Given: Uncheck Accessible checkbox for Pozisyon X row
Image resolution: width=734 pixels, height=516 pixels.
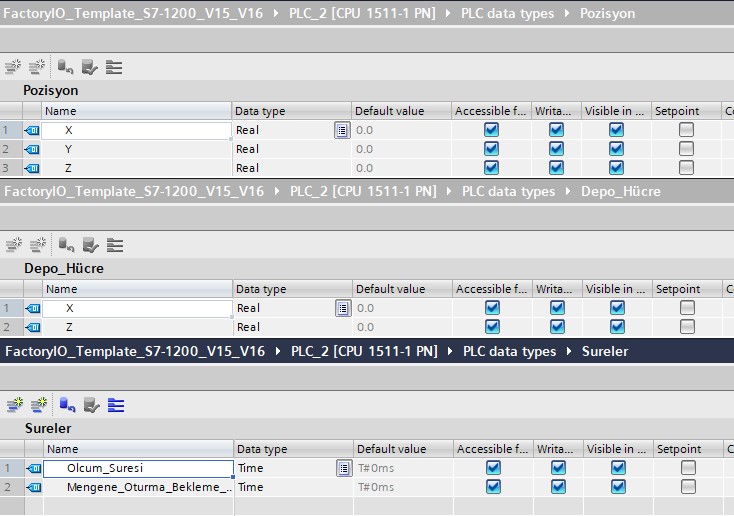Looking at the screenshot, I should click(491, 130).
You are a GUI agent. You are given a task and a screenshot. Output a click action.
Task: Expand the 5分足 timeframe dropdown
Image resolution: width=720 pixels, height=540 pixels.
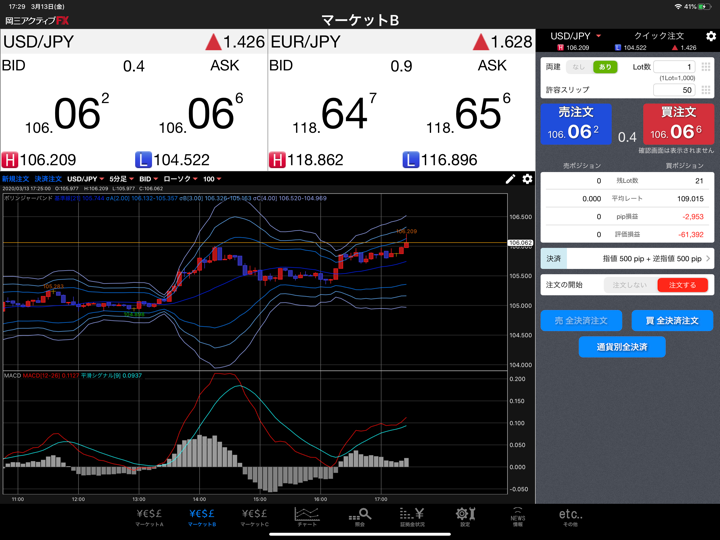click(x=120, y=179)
============
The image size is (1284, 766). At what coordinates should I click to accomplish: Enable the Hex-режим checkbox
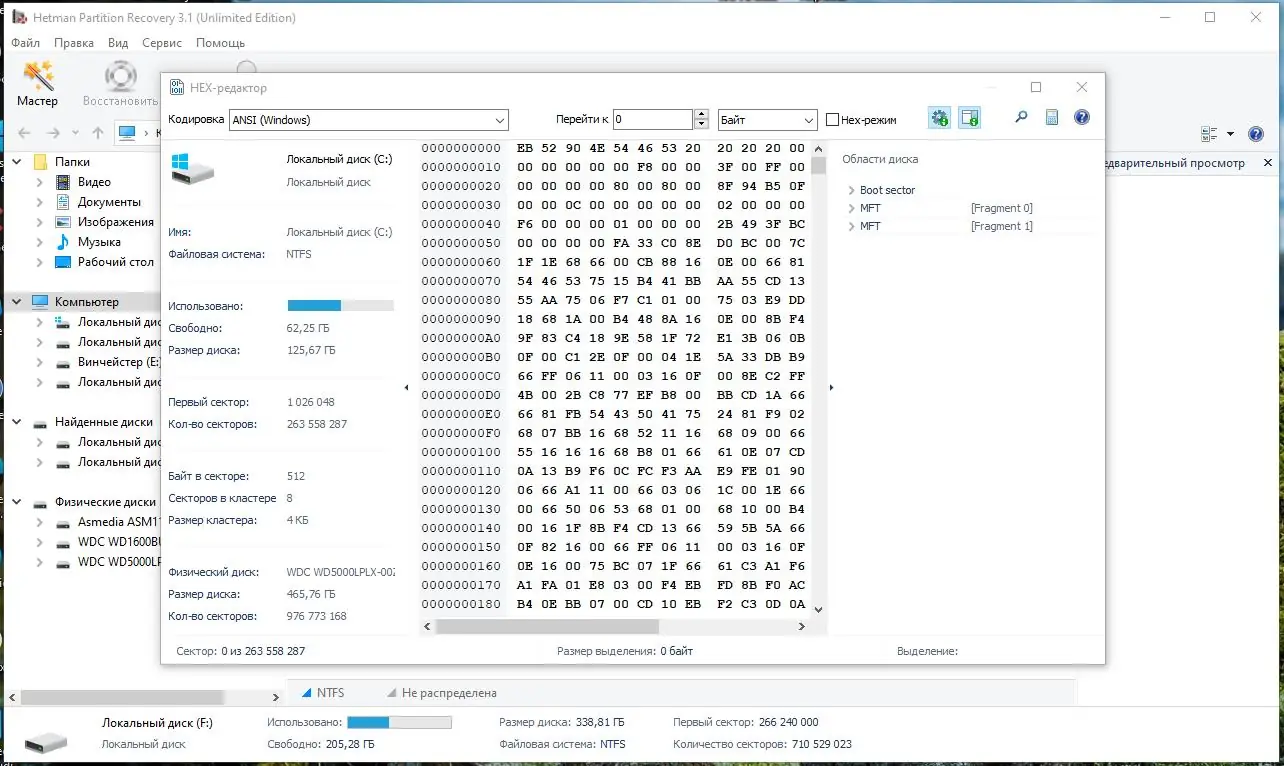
============
Assigned task —
Number of lines containing the word "checkbox" in the listing: state it, and add no other text.

Task result —
2